There is an excess of data on the role of IMRT and IGBT in LACC patients [9-15, 18-24], but the current investigation is one of the few studies that has evaluated the combined effect of IG-IMRT with daily kV-CBCT and IGBT using hybrid imaging technique in LACC. Results of the EMBRACE-II study [29] are eagerly awaited and till then, the results of our study may be reassuring in favor of combination of IG-IMRT and IGBT. We were able to demonstrate that the dosimetric sparing of OARs during EBRT and IGBT yields excellent acute toxicity and clinical outcome in LACC patients.

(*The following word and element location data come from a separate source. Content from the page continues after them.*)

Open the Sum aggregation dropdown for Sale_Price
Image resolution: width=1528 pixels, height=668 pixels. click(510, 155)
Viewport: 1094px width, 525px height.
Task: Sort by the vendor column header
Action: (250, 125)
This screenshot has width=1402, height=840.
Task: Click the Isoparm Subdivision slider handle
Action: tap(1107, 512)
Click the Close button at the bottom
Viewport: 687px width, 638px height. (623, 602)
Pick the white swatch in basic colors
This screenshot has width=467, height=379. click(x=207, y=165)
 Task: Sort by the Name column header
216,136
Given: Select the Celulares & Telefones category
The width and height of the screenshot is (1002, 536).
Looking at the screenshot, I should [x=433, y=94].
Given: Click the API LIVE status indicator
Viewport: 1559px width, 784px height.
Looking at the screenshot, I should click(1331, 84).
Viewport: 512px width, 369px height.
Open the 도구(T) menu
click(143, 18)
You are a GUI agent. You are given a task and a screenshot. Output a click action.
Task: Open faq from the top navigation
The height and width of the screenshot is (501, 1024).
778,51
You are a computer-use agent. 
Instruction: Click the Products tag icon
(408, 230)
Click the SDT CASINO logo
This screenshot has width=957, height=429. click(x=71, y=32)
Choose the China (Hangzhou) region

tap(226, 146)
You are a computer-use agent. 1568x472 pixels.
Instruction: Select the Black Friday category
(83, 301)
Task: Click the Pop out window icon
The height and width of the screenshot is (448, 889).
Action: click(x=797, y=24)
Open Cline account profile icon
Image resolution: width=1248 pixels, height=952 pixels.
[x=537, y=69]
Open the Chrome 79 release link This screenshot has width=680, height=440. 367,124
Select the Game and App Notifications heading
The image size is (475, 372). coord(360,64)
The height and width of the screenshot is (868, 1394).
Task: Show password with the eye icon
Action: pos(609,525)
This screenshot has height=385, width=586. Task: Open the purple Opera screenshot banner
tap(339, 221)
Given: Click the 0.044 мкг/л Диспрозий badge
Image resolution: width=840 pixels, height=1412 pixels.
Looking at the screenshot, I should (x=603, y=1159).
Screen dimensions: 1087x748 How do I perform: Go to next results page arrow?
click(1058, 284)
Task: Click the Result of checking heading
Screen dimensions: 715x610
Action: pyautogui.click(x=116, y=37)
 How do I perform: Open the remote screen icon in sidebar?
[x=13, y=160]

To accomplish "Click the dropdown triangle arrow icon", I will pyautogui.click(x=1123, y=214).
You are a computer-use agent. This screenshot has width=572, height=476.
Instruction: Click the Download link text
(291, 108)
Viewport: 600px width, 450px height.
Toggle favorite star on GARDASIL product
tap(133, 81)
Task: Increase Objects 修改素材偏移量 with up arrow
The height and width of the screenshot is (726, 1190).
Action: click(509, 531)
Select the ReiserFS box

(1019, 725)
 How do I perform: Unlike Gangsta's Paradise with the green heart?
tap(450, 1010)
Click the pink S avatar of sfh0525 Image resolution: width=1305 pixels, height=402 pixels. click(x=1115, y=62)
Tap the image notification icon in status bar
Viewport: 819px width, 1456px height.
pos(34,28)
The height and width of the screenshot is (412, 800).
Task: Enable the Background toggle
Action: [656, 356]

Additionally, the use of MR-IGBT at first fraction and CT-based IGBT in subsequent fractions may be a resource-sparing approach in low- and middle-income countries. CT-based IGBT guidelines are rapidly evolving, which will provide more confidence in the practice of these hybrid approaches. Smaller sample size of our study cohort is a limitation that could create unintentional selection bias.